CVD is number one killer for all ethnic groups. However the national death rate (per 100,000 population, age adjusted and age 20 years and older) is 288; for African American males it is 454 and for females 333.6.
At age 20 years and older almost every other African American person has CVD (44.6% of men and 49% of women).
The risk to suffer a first ever stroke is almost twice as high for African Americans than for Whites.
The overall death rate for stroke (per 100,000 population, aged 20 years and older, age adjusted) is 50, for African American males it is 74.9 and for females 65.5.
A recent study (ARIC) found high blood pressure (HBP), a risk factor for CVD, is particularly powerful and destructive in African Americans, especially black women.
44.4% of African American men have HBP (age 20 and older) and 43.9% of women, compared to 34.1% in White men and 30.3% in White women.

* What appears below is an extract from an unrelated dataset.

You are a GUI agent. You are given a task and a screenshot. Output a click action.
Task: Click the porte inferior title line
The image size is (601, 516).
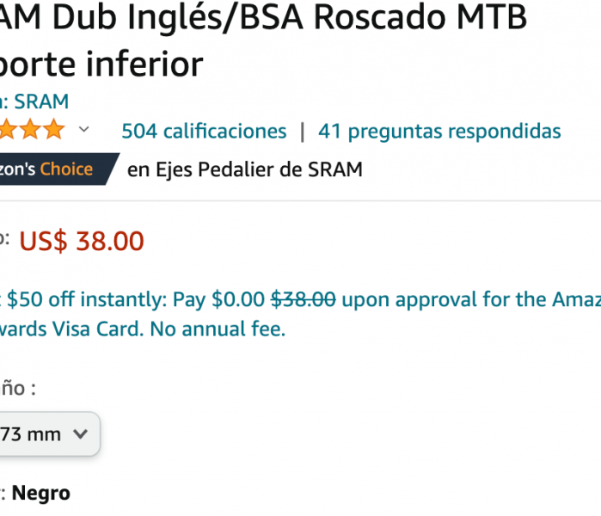pos(101,64)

Although percentages in awareness and treatment are relatively higher for African Americans compared to Whites, the odds of control are still about 27% lower. And control is what influences your outcome.
29% of all people with End Stage Renal Disease (ESRD) in need of dialysis are African American (share in total population is about 14%). A major cause for ESRD is HBP.
There is not just one cause explaining these disparate statistics, it is a phenomenon influenced by many areas:
- partly because of higher percentage in uninsured,
- partly because of cultural differences in dealing with disease – African Americans are “under users” of the health care system, even when they are insured
- partly because of life style and
- partly because of different physical responses to our environment (e.g. nutrition, lifestyle, social aspects, stress).
Obviously there are aspects from that list that are easier to modify than others.